Despite its importance, the training guidelines outlined by HIPAA are vague. Training is, however, mandatory. The HIPAA Privacy Rule stipulates it as part of its Administrative Requirements, whilst the HIPAA Security Rule lists it as an Administrative Safeguard. Yet in both cases the wording is unspecific: training should be provided “as necessary and appropriate for members of the workforce to carry out their functions” (HIPAA Privacy Rule) and that CEs and BAs should “implement a security awareness and training program for all members of the workforce” (HIPAA Security Rule).

Objectives of HIPAA Training

The uncertainty surrounding the wording of these stipulations undoubtedly complicates HIPAA compliance. Nevertheless, if HIPAA is violated and subsequent investigations determined it was at least in part due to a lack of training, the covered entity (CE) or business associate (BA) would be deemed negligent. Thus, they could be fined by the Office for Civil Rights (OCR).

To help ensure HIPAA compliance, CEs and BAs must rely on adequate risk assessments. These lay out the responsibilities and functions of each party that may come into contact with a patient’s Protected Health Information (PHI). After a risk assessment, the organisation should then establish a security awareness and training program for its employees.

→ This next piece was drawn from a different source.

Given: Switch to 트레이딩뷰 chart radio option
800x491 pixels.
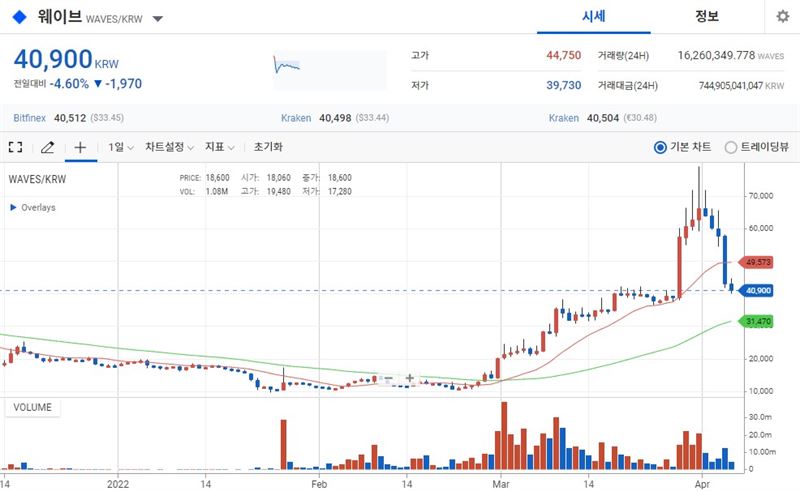Looking at the screenshot, I should click(731, 147).
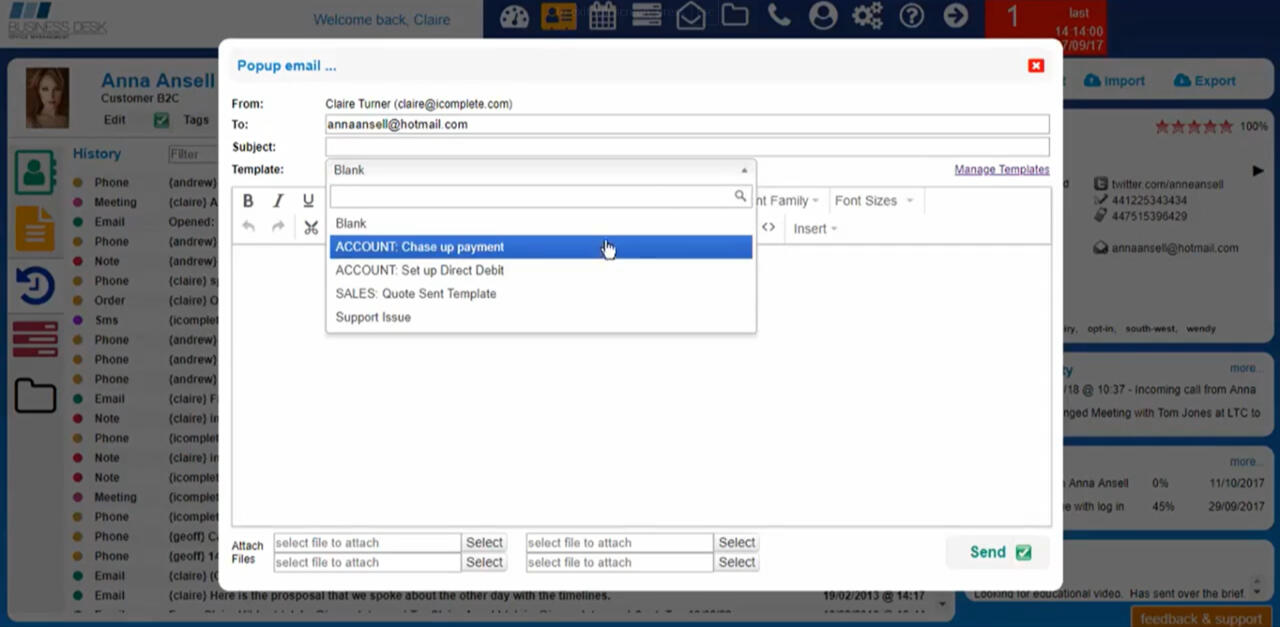
Task: Select the Contacts card icon in the left sidebar
Action: pyautogui.click(x=35, y=172)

From there, the content of each training program will depend on the nature of the organisation’s relationship with the PHI. Training may need to be conducted over a number of sessions to ensure their continued relevance. This is particularly important in light of new technological developments.

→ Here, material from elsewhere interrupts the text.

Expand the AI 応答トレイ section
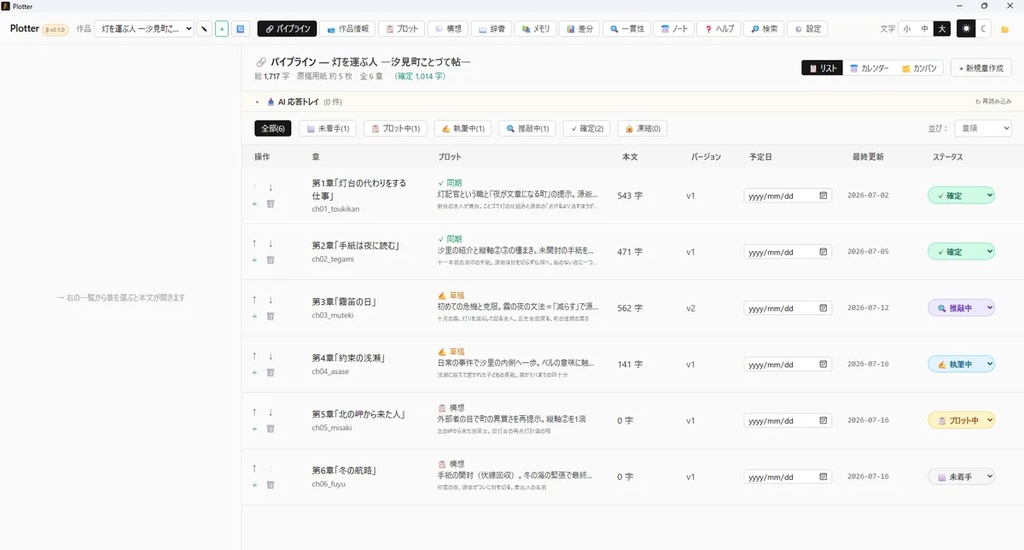This screenshot has width=1024, height=550. point(257,102)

The organisation may also be required to run multiple sessions for different employee roles. Though this may be off-putting for the company involved, as it is undoubtedly costly and time-consuming, it is of critical importance. Too much information thrown at employees in a short time span will not only overwhelm them, but is likely to compromise on detail.

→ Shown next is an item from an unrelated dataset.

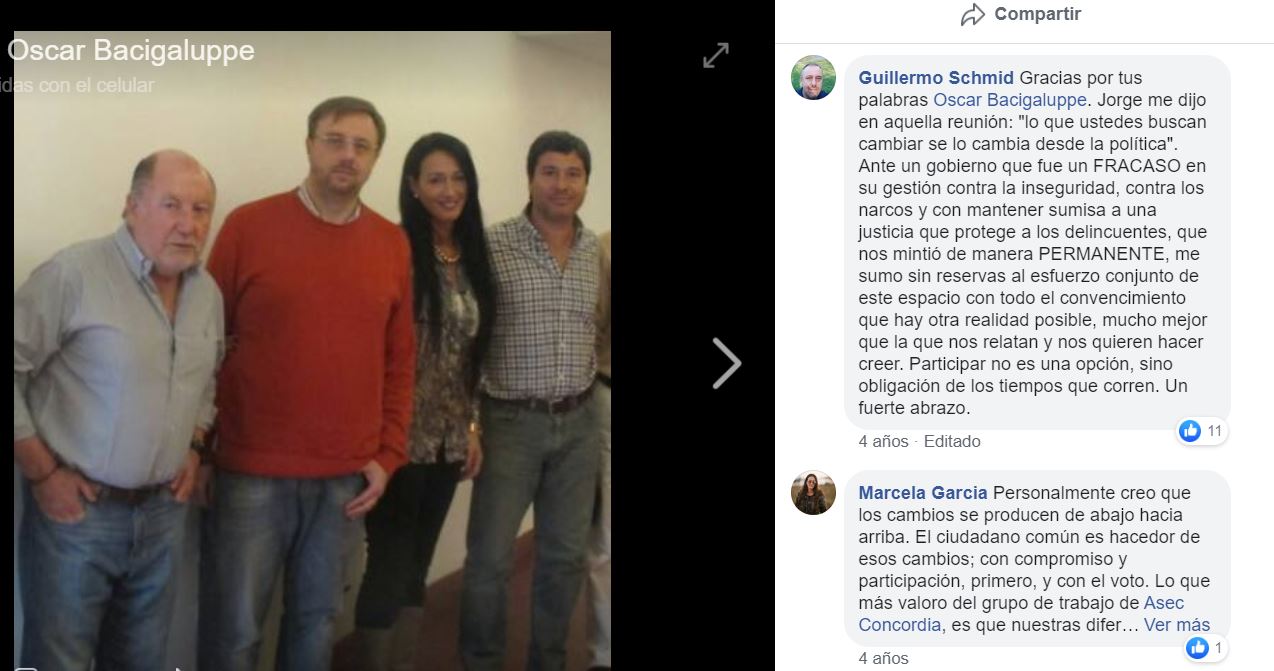Open the 4 años timestamp of Guillermo's comment
Screen dimensions: 1274x671
click(x=883, y=441)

Advice on HIPAA Compliance Training

Though there are no official HIPAA training guidelines, here we offer advice on how best to train employees. These are not hard-and-fast rules, and may be inappropriate in some situations, but do offer managers a good guide on how to compile a HIPAA training course.

Do include all employees. Senior staff may consider it a waste of time to undergo such training, either due to experience or lack of contact with PHI. However, it is important that they are involved in training and may encourage others to take it seriously.

Do emphasise the consequences of a HIPAA violation. Not only does this include fines for the organisation, but is likely to have further consequences for those who caused the breach and their colleagues. Most importantly, there are likely to be consequences for the patient whose PHI was violated.

Do have short, regular training sessions. This will keep employees engaged, leaving them more likely to retain the information. These will occur in addition to the annual refresher sessions required by the Department of Health and Human Services.

Don’t include a lecture, however brief, about the history of HIPAA, its legal context, a timeline of its amendments etc.. This is likely to cause the trainees to lose focus. Instead, emphasise their roles in protecting a patient’s PHI.

Don’t read long passages of text from the HIPAA guidelines. Not only is it a waste of time, as employees could do this themselves, but it is not engaging.

Don’t forget to make a record of the training session and its attendees. This is necessary should a breach occur, as it shows that the organisation was following guidelines.